Protein-protein interactions (PPIs) play a major role in cellular function, mediating signal processing, and regulating enzymatic activity. Given the importance of protein interactions in the cell, understanding how proteins interact is essential for prediction of new binding partners, and for engineering new function. Analysis of protein mutants is an effective means to understanding the determinants of protein interactions. Traditionally, biophysical study of protein interactions has been limited by the amount of data available, but recent advances in high-throughput sequencing have enabled rapid assessment of thousands of mutant variants. In the Keating lab, we have developed an experimental protocol that is able to rank peptides for their binding affinity to a designated receptor. This technique, called SORTCERY, takes advantage of cell sorting and deep-sequencing technologies to provide more binding data at higher resolution than has previously been achievable. SORTCERY has been applied to study Bcl-2-family protein interactions, which play a major role in regulating apoptosis. With these emerging techniques, and new wealth of data, there exists a need for computational methods to process and analyze the high-throughput datasets.  In this thesis I show how experimental data from SORTCERY experiments can be processed, modeled, and used to design novel peptides with select specificity characteristics.
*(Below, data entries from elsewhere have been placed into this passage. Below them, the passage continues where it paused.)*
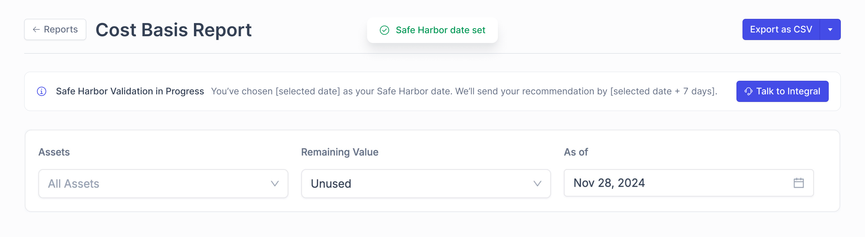The width and height of the screenshot is (865, 237).
Task: Go back to the Reports page
Action: tap(55, 29)
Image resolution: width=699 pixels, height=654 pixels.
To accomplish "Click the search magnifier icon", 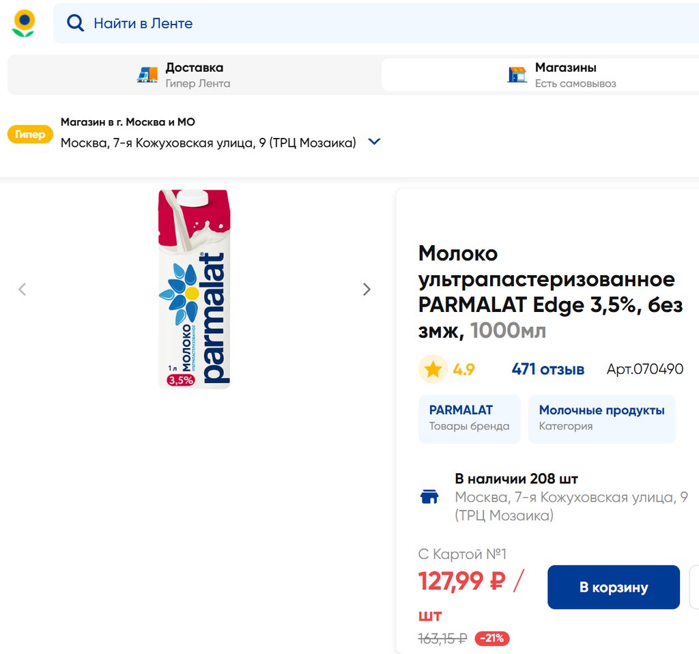I will (75, 23).
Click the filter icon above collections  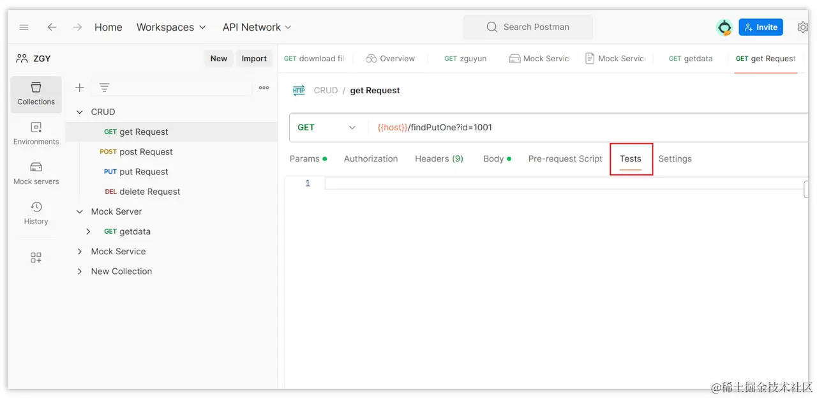point(104,88)
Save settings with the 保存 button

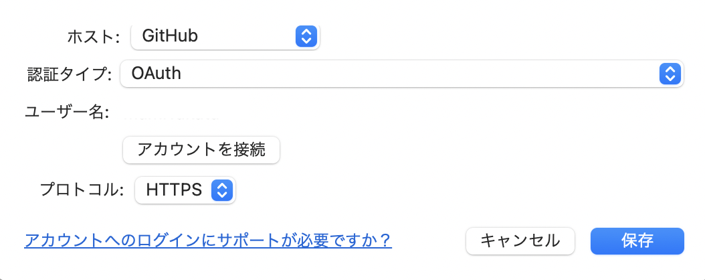pyautogui.click(x=637, y=240)
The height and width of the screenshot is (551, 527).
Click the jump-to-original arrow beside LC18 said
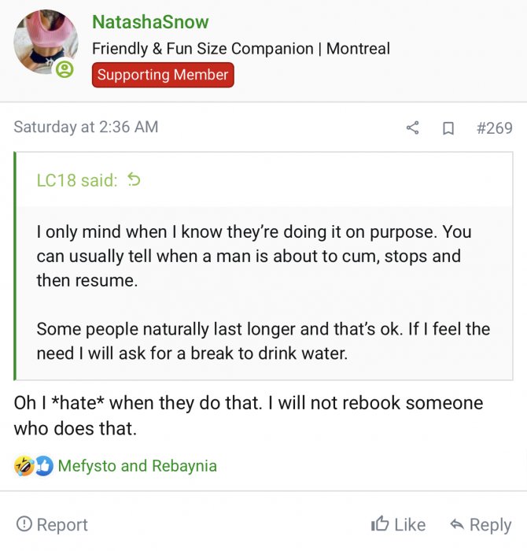click(x=134, y=180)
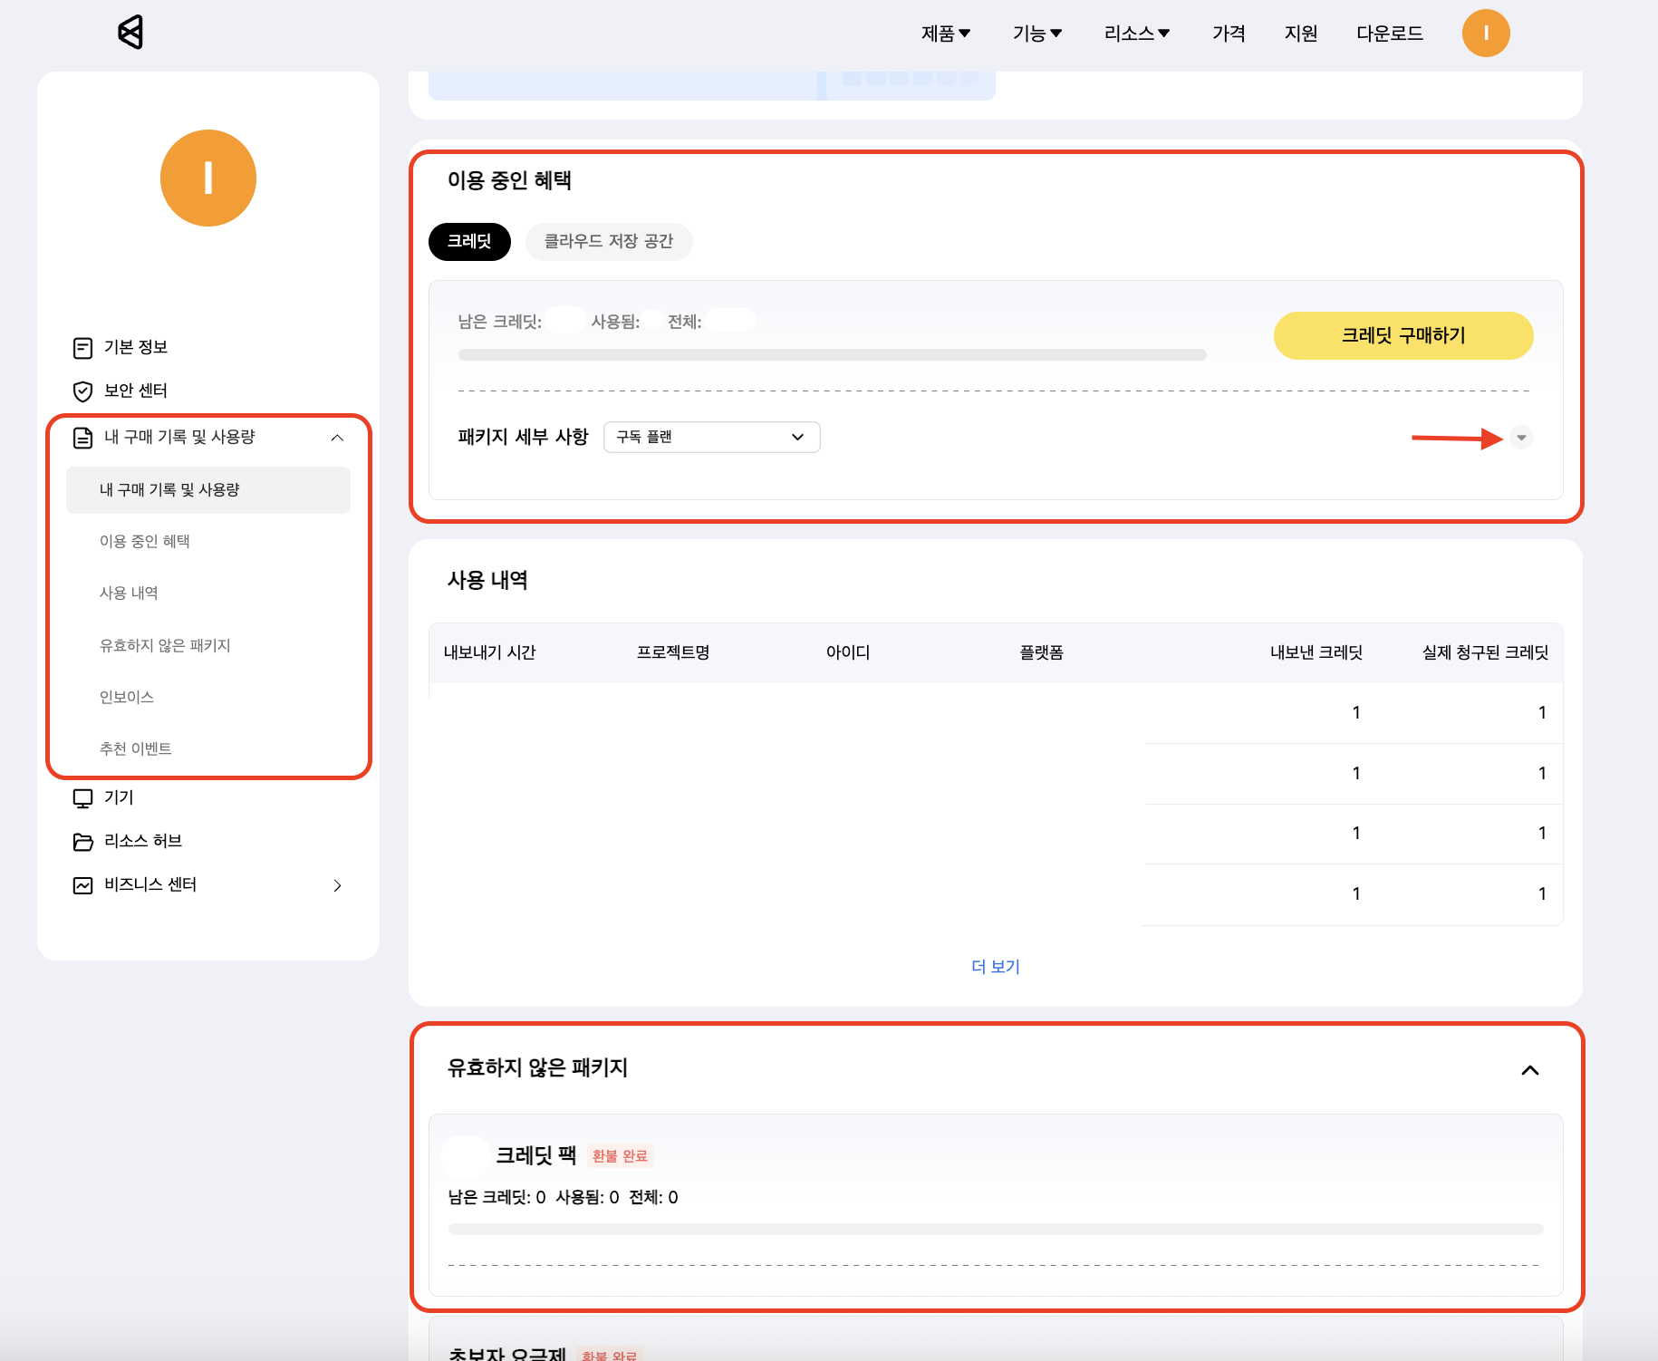Collapse the 내 구매 기록 및 사용량 section

click(337, 438)
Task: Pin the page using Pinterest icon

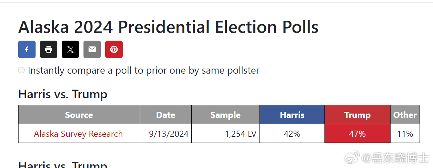Action: pyautogui.click(x=114, y=49)
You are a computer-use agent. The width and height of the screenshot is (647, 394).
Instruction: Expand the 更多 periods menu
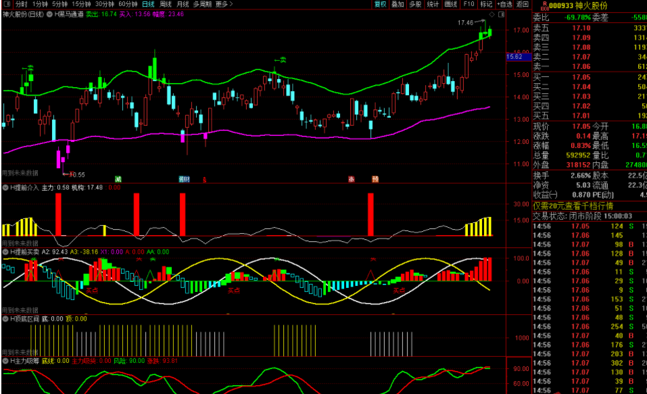(224, 4)
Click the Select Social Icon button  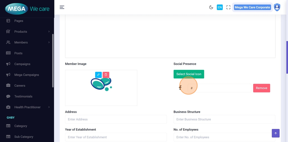tap(189, 74)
I describe the computational processing pipeline that I developed to curate the data and regression models that I constructed from the data to relate protein sequence to binding. I applied models trained on experimental data sets to study the peptide-binding specificity landscape of the Bcl-xl, Mcl-1, and Bfl-1 anti-apoptotic proteins, and I designed novel peptide sequences that selectively bind only one receptor or a pre-specified combination of receptors. The synergistic application of data driven models combined with high-throughput binding assays can bring us closer towards a complete understanding of protein interactions for rational design.